SES Adana Şubesi Memur-Sen’in sözleşme teklifine tepki göstererek, “Yetkili sendikanın yandaşlıktan kaynaklı üye kaygısı yaşamaması, toplu sözleşme masasında emekçilerin değil siyasi iktidarın beklentilerinin karşılık bulmasına neden oluyor” dedi.
Sağlık ve Sosyal Hizmet Emekçileri Sendikası (SES) Adana Şubesi, kendi binalarında açıklama yaptı. Memur-Sen’in sözleşme teklifine tepki gösteren SES Adana Şube Başkanı Muzaffer Yüksel, yapılan teklifin sağlık ve sosyal hizmet emekçilerinin sorunlarına çözüm olmadığını söyledi.
‘Emekçilerin değil siyasi iktidarın beklentilerinin karşılık buluyor’
Bir milyonun üzerinde üyesi bulunan Memur-Sen’in üyelerinin yüzde 80’inin idarecilerin baskısıyla üye yapıldığını savunan Yüksel, “Yöneticilerin baskısıyla üyelikler yapılıyor olması, yetkili sendikanın yandaşlıktan kaynaklı üye kaygısı yaşamaması, toplu sözleşme masasında emekçilerin değil siyasi iktidarın beklentilerinin karşılık bulmasına neden oluyor” dedi.

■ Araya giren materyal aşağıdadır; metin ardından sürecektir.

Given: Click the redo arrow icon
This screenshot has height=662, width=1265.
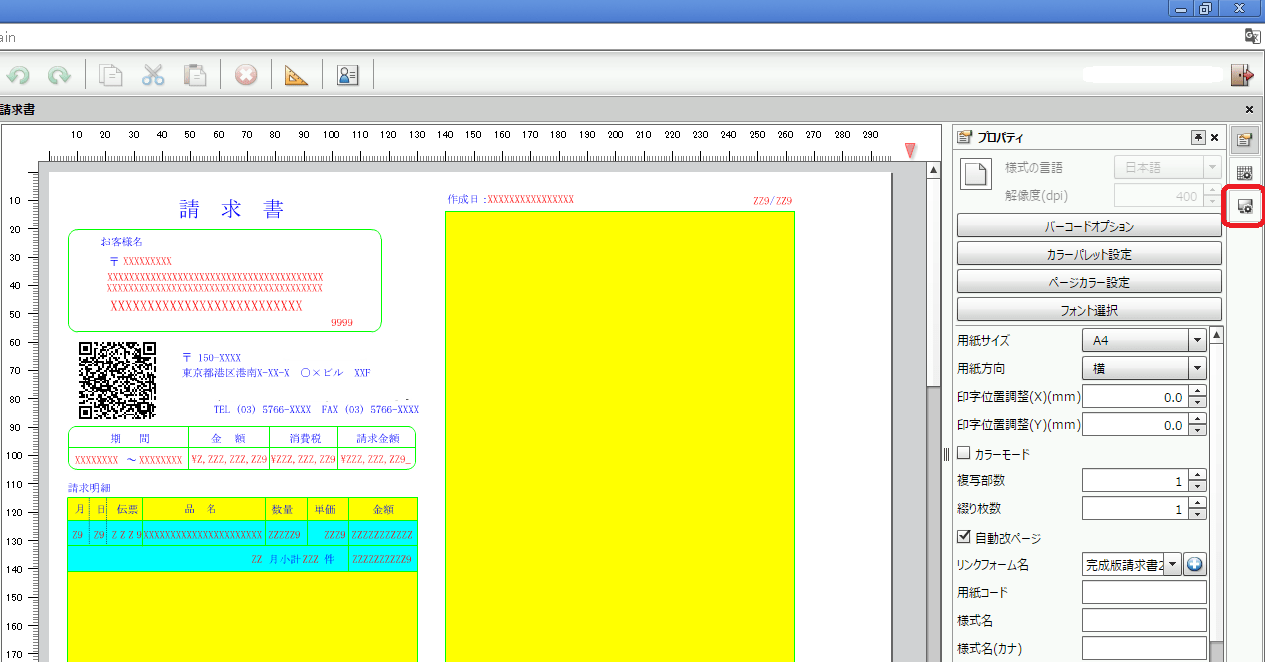Looking at the screenshot, I should 59,75.
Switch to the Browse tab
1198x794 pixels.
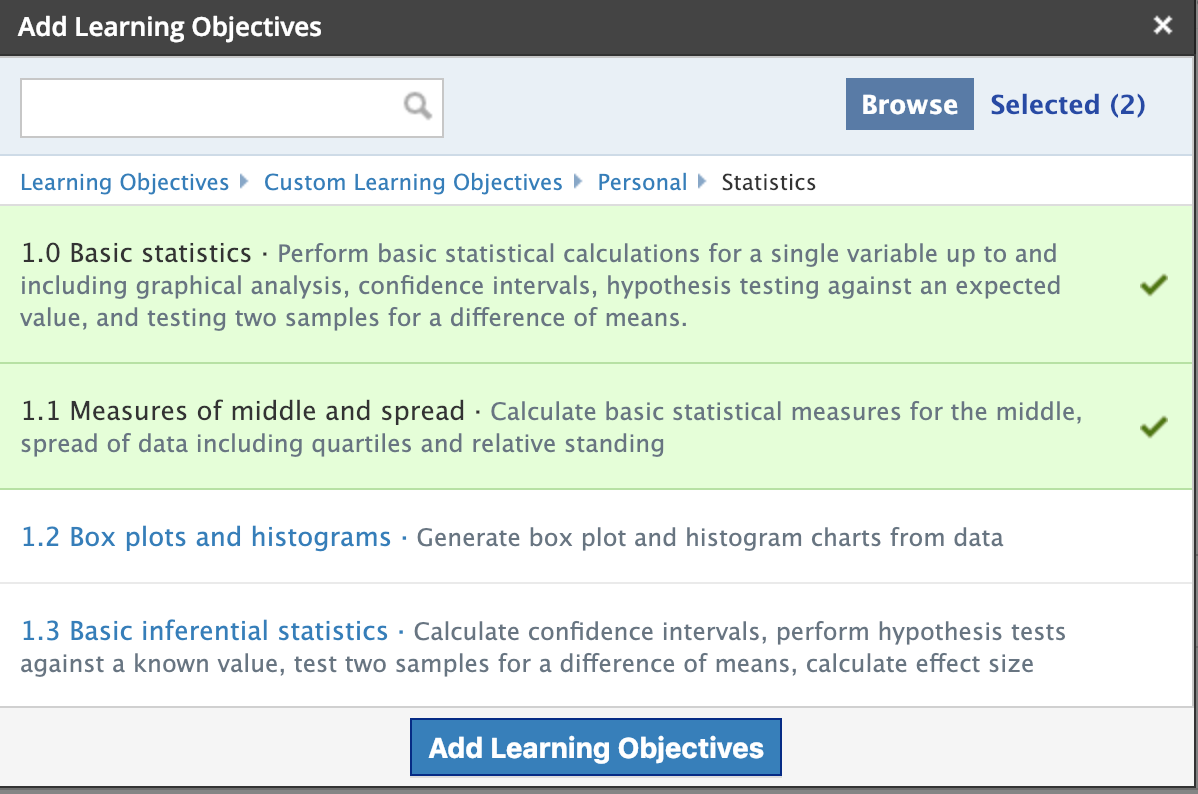point(909,104)
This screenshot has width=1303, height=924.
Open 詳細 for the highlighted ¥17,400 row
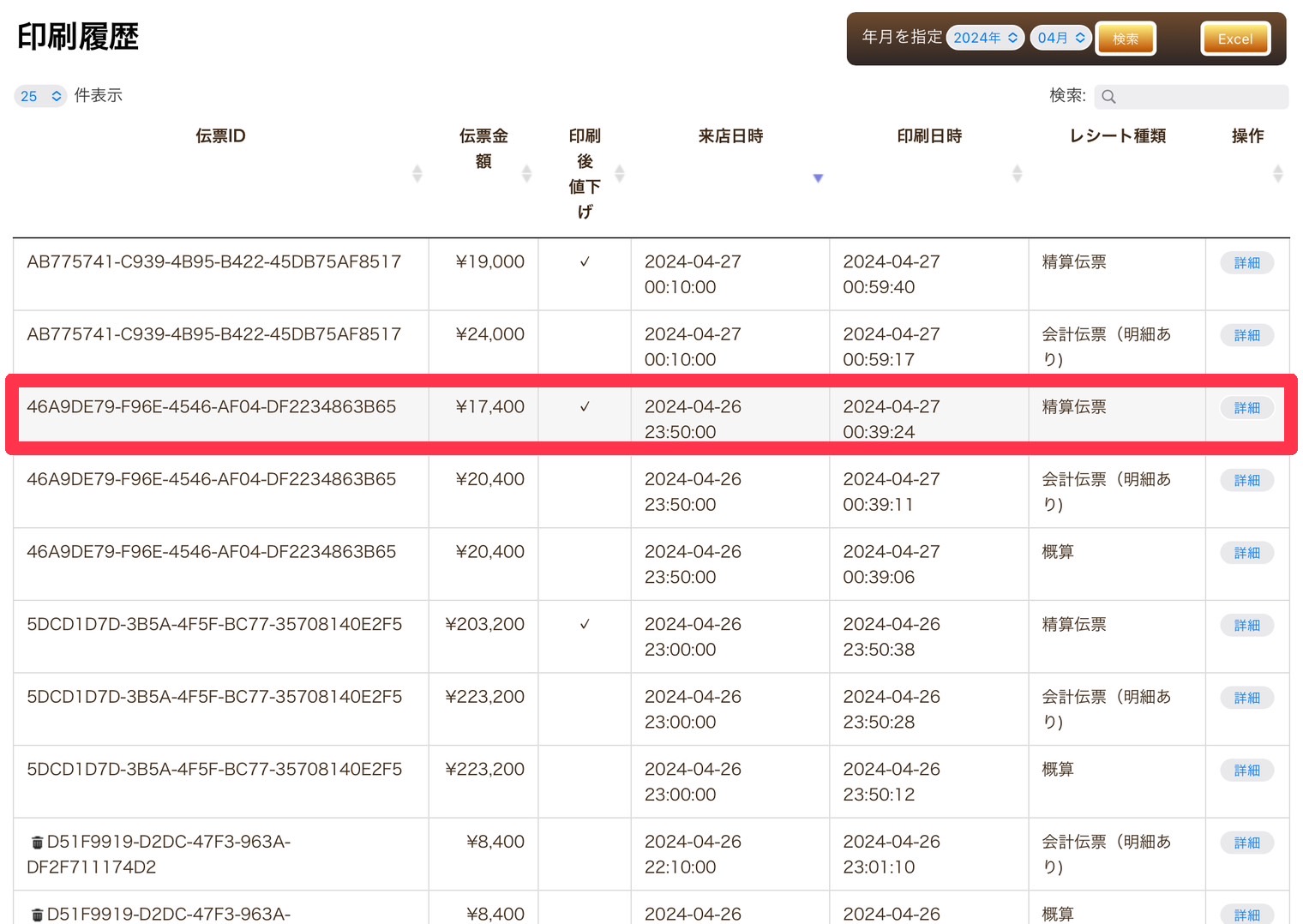tap(1246, 408)
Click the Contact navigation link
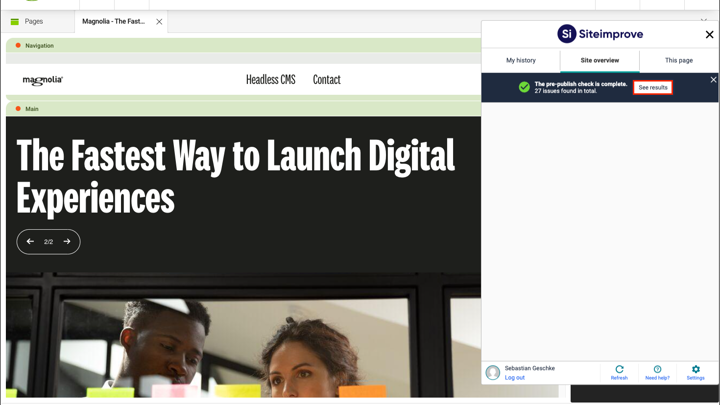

‘Performans dayalı ücretlendirme sitemi kaldırılmalı’
Kamu emekçilerinin TİS’e ilgisinin azalmasına neden olduğunu ifade eden Yüksel, bu süreçte 3 bin 600 ek gösterge ve performans sisteminin kaldırılması için kampanyalar yaptıklarını aktaran Yüksel, “Yaptığımız bu çalışmalar ile OHAL/KHK rejimiyle baskı altına alınan ve temel taleplerini bile dile getirmekten çekinen emekçilerin, sorunlarını dile getirmesi, taleplerine sahip çıkması için yoğun bir çaba harcadık. Bu nedenle 4/B, 4/C, 4/D, 3+1, taşeron, vekil, sözleşmeli, kadrolu vb farklı istihdamlar biçimleri ortadan kaldırılmalı, sağlık ve sosyal hizmet sunumu gerçekleştiren tüm çalışanlar tek ve güvenceli bir istihdamla çalıştırılmalıdırlar” ifadelerini kullandı. Mülakat uygulamasının kaldırılmasını isteyen Yüksel, “Emekçiler açısında bu gün temel ücret en temel talep haline gelmiştir. Performans dayalı ücretlendirme sitemi kaldırılmalı en düşük temel ücretin yoksulluk sınırı üstünde olacağı şekilde yani bugünün verileri ile 6.750 TL’nin üzerinde olacak şekilde düzenleme yapılmalıdır. Bununla beraber temel ücret dışında her tür isim adı altında alınan yan ödemeler emekliliğe yansıtılmalıdır” şeklinde konuştu.
Talep edilen haklar…
Yüksel, diğer talepleri de şöyle sıraladı: “Gelir vergisindeki adaletsizlik giderilmeli, kamu emekçilerine yılda iki defa tam maaş tutarında ikramiye ödenmelidir. Ayda 5 gün, yılda toplam 12 günün üzerinde olan yıllık izinlerde ek ödemelerden yapılan kesinti kaldırılmalıdır. Çalıştırma zorunluluğu doğduğunda nöbet ücretleri saat ücretinin en az 2 katı olmalıdır. Gece vardiyasında çalıştırılanların ücretleri yüzde 50 arttırılarak ödenmelidir. GSS priminin tamam işveren devlet tarafından ödenmelidir. Kadük çıkan yıpranma payı yasası tüm emekçileri ve geçmiş çalışılmış süreler kapsayacak ve hesaplamalarda fiilen çalışma şartı kaldırılarak düzenlenmelidir. İşkolumuzdaki tüm çalışanlara ek gösterge 3600’den başlayarak kademeli olarak arttırılmalıdır. Zorunlu BES sistemine son verilmeli ve tekrar gündeme getirilmemelidir. İş kolumuz ağır ve çok tehlikeli işler kapsamındadır. Fazla çalışma, uzun saatler kesintisiz çalışma, sık nöbet tutma, çalışırken çok yoğun iş yükü altında, çalışma sağlığımızı ve yaşamımızı tehdit etmektedir. Şehir hastanelerinin mekânsal büyüklüğü ve çalışan sayısının fazlalığı nedeniyle kanundaki sınırlama kaldırılarak işyeri sendika temsilci sayısı artırılmalı ve sendika işyeri temsilcisi izni haftada 2 gün 4’er saat olmalıdır.”